In Pederson v. State, 373 So.2d 367 (Fla. 1st DCA 1979), this court recognized that it is “constitutionally permissible for the Legislature to impose an administrative probable cause standard for a warrant.” Shortly thereafter, the Legislature redrafted Section 570.15(l)(b), Florida Statutes, and deleted the requirement that criminal probable cause, as enunciated in Carroll v. United States, 267 U.S. 132, 45 S.Ct. 280, 69 L.Ed. 543 (1925), and set forth in Chapter 933, Florida Statutes, be satisfied. Ch. 79-587, § 1, Laws of Florida.
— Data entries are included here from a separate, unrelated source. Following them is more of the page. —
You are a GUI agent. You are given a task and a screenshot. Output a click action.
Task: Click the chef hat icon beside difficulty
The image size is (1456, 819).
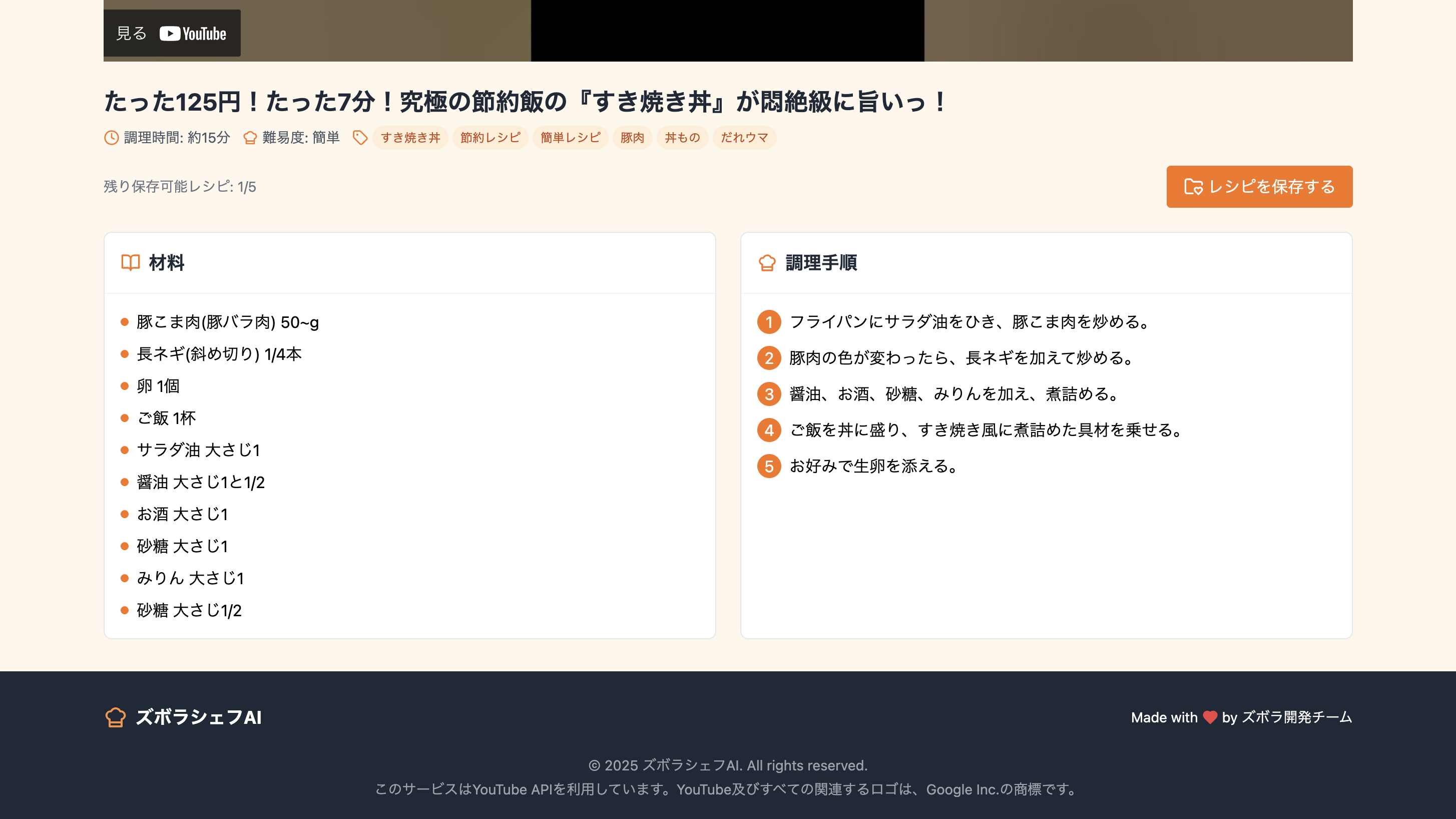pos(250,138)
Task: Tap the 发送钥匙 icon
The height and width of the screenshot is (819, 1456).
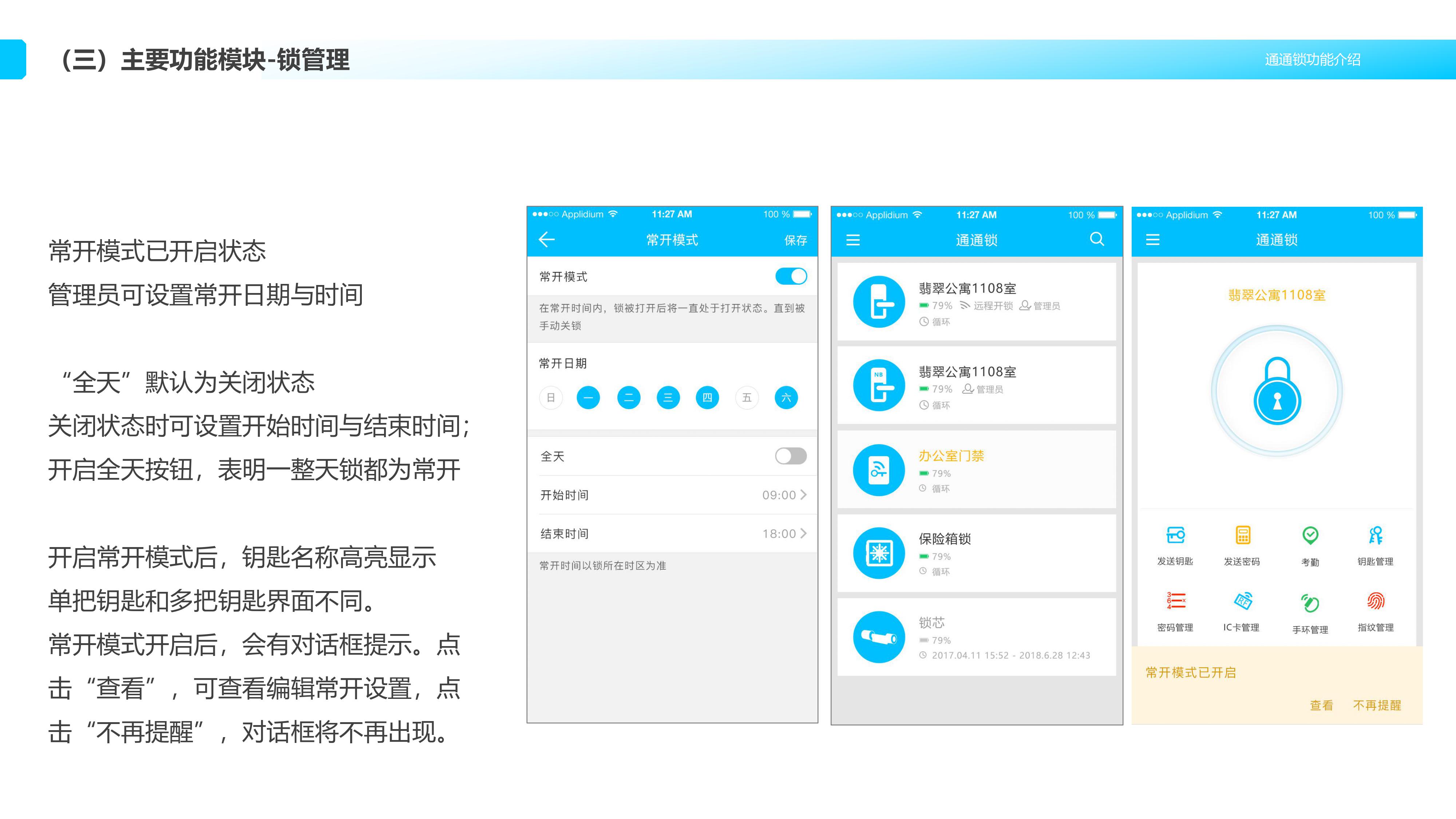Action: (1175, 535)
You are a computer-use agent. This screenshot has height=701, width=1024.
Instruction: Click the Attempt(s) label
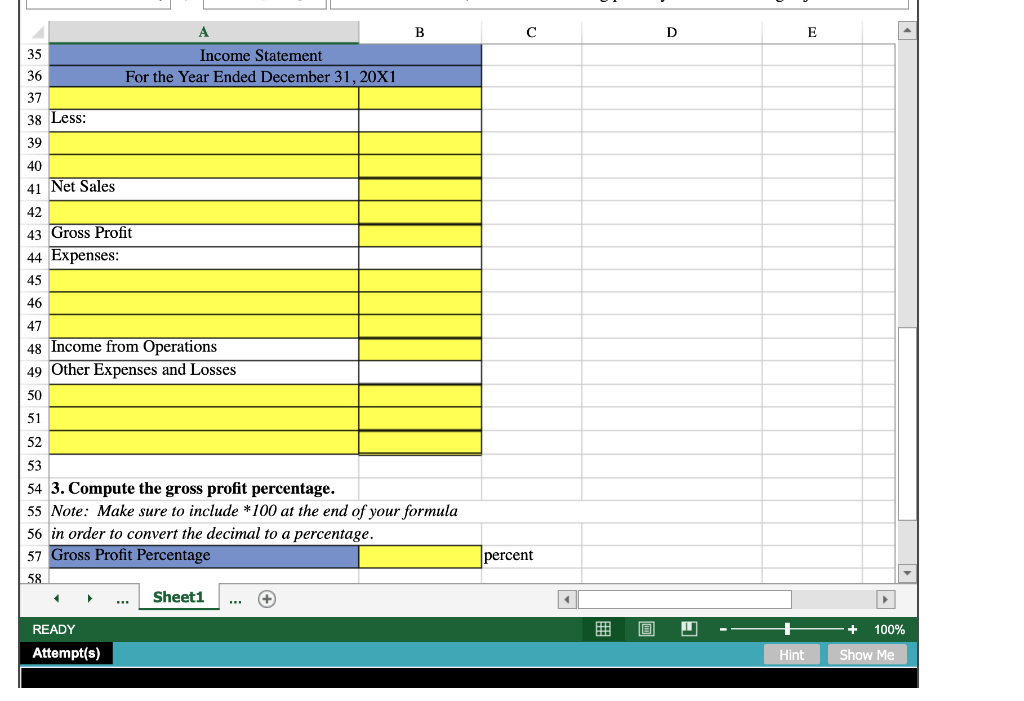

“If a valid public interest justifies the intrusion contemplated, then there is [administrative] probable cause to issue a suitably restrictive warrant.” Camara v. Municipal Court, 387 U.S. 523, 87 S.Ct. 1727, 18 L.Ed.2d 930 (1967). The reasonable governmental interests advanced by Chapter 570, Florida Statutes, which justify the intrusion contemplated, are the protection of the public health and economic good. See Gluesenkamp v. State, 391 So.2d 192 (Fla.1980), cert. denied, 453 U.S. 924, 102 S.Ct. 888, 69 L.Ed.2d 1022 (1981).

Upon discovery of the cannabis, Deputy Officer Pease had probable cause to conduct a warrantless search of the vehicle and containers, including the flight bag, found therein. United States v. Ross, 456 U.S. 798, 102 S.Ct. 2157, 72 L.Ed.2d 572 (1982). It matters not whether that search was conducted at the immediate scene or at the police station shortly thereafter. Chambers v. Maroney, 399 U.S. 42, 90 S.Ct. 1975, 26 L.Ed.2d 419 (1970); Texas v. White, 423 U.S. 67, 96 S.Ct. 304, 46 L.Ed.2d 209 (1975).

Accordingly, we conclude that the trial judge did not err in denying appellant’s motions to suppress and affirm the judgment of conviction.

SMITH and SHIVERS, JJ„ concur.

. Although we do not address herein whether the search conducted by Deputy Pease at the police station could be upheld under the inventory exception to the warrant requirement, we note that the continued viability of Knight v. State, 398 So.2d 908 (Fla. 1st DCA 1981), and Hicks v. State, 398 So.2d 1008 (Fla. 1st DCA 1981), is questionable in view of United States v. Ross, 456 U.S. 798, 102 S.Ct. 2157, 72 L.Ed.2d 572 (1982).






Rehearing

ON MOTION FOR REHEARING

PER CURIAM.

On rehearing, appellant directs this court’s attention to Lake Butler Apparel Company v. Department of Agriculture and Consumer Services, 551 F.Supp. 901 (M.D.Fla.1982), wherein the United States District Court held Section 570.15, Florida Statutes, unconstitutional and enjoined random vehicle searches conducted pursuant to that statute. The facts in the instant case go beyond those in the Lake Butler decision in establishing probable cause; so, having given due consideration to the federal decision, we nonetheless adhere to our prior judgment of affirmance, but certify to the Supreme Court of Florida the following issue:

DOES SECTION 570.15, FLORIDA STATUTES, VIOLATE THE FOURTH AMENDMENT OF THE UNITED STATES CONSTITUTION IN THAT IT ALLOWS ADMINISTRATIVE SEARCHES WITHOUT A SHOWING *892OF “PROBABLE CAUSE” AND WITHOUT AN “ADMINISTRATIVE PLAN CONTAINING SPECIFIC NEUTRAL CRITERIA?”

Marshall v. Barlow’s, Inc., 436 U.S. 307, 320, 98 S.Ct. 1816, 1824, 56 L.Ed.2d 305 (1978); United States v. Mississippi Power and Light Company, 638 F.2d 899, 907 (5th Cir.1981).

BOOTH, SMITH and SHIVERS, JJ., concur.